• Step 2 Capital gain you are taken to have made

    Attention

    Warning:

    This information may not apply to the current year. Check the content carefully to ensure it is applicable to your circumstances.

    End of attention

    If you are a beneficiary who is entitled to a share of a trust's net capital gain you are taken to have made the following extra capital gains in addition to those you have made from CGT events.

    You may be a beneficiary who is entitled to a share of the income of a trust that includes a capital gain reduced by the CGT discount or the small business 50% active asset reduction. In this case, you need to gross up the capital gain by multiplying it by two. This grossed-up amount is an extra capital gain.

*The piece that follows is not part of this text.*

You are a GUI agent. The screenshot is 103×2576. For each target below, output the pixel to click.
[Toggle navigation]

    You multiply by four your share of any part of the net capital gain from a trust that the trust has reduced by both the CGT discount and the small business 50% active asset reduction. This grossed-up amount is an extra capital gain.

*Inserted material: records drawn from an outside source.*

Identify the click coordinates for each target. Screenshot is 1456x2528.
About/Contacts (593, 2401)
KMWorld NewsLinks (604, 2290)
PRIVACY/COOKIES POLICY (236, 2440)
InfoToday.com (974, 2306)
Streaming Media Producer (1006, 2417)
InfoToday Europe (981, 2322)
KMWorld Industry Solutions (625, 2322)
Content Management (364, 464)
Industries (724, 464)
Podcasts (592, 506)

    If you are entitled to any part of the net capital gain from a trust that the trust has not reduced by one of these concessions, then that amount is an extra capital gain.

    No double taxation

    You are not taxed twice on these extra capital gains because you did not include your capital gains from the trust at item 12 on your tax return. You can apply the CGT discount to trust gains calculated using the discount method after you have applied your capital losses.

    These extra capital gains are taken into account in working out your net capital gain for the income year. You include them at step 2 in part B or part C.

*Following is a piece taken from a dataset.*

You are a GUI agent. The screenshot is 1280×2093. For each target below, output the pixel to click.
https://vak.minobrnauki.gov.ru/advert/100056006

    Example - Distribution where the trust claimed concessions

    Serge is a beneficiary in the Shadows Unit Trust. He receives a distribution of $2,000 from the trust. This distribution includes $250 of net income remaining after a $1,000 capital gain made by the trustee was reduced by the CGT discount and the small business 50% active asset reduction.

    Serge has also made a capital loss of $100 from the sale of shares.

    He calculates his net capital gain as follows:

    Gross up the share of the trust's net
    capital gain ($250) by multiplying by 4

    $1,000

    Deduct capital losses

    $100

     

    $900

    Apply the CGT discount of 50%

    $450

     

    $450

     

     

    Apply the 50 per cent active asset reduction

    $225

    Net capital gain

    $225

    Serge will show $1,000 at H item 17 on his tax return, which is his total current year capital gain. His net capital gain to be shown at A item 17 on his tax return is $225. He will show a trust distribution of $1,750 ($2,000 - $250) at U item 12 on his tax return.

    End of example

    Applying the concessions

    Remember that you must use the same method as the trust to calculate your capital gain.

    This means you cannot apply the CGT discount to capital gains distributed to you from the trust calculated using the indexation method or 'other' method.

    Also, you can only apply the small business 50% active asset reduction to grossed-up capital gains to which the trust applied that concession.